The answer must consist of every line below that holds the word "Rotterdam".

--*--

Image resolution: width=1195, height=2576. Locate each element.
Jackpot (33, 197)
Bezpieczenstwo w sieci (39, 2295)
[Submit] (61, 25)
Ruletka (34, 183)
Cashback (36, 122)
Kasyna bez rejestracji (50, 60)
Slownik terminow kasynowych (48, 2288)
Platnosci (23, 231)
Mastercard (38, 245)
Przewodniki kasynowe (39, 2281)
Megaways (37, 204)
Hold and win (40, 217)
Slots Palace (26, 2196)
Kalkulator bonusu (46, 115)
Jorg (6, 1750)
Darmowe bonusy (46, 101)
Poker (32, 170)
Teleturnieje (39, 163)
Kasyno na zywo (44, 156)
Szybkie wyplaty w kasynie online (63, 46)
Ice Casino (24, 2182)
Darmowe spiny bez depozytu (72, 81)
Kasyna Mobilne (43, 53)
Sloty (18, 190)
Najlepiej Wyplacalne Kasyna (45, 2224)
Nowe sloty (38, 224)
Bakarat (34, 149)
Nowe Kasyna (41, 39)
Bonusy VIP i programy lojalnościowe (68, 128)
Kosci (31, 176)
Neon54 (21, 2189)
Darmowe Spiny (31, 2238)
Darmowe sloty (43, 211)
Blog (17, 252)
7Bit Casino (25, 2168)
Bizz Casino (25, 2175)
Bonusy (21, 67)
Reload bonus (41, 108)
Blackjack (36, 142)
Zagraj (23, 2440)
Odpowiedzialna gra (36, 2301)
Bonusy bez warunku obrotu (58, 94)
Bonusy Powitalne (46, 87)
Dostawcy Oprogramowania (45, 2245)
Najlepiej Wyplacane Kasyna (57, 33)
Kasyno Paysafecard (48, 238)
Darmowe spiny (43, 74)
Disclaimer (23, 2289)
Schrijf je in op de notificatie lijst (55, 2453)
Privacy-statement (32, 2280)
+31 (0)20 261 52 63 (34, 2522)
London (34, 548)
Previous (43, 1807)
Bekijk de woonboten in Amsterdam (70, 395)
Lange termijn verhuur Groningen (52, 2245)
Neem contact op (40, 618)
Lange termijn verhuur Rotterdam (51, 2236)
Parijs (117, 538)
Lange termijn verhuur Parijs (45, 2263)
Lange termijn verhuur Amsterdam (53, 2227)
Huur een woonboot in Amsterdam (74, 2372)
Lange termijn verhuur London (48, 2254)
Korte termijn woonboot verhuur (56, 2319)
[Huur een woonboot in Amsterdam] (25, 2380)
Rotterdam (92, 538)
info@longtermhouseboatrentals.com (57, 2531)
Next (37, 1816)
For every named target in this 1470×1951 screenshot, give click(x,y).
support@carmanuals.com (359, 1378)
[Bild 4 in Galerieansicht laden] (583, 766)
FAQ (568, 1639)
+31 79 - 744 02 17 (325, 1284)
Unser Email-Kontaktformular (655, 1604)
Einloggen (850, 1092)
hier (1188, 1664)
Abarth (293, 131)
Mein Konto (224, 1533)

--*--

• _Response to the exercise_
Lange termijn verhuur Rotterdam (51, 2236)
Rotterdam (92, 538)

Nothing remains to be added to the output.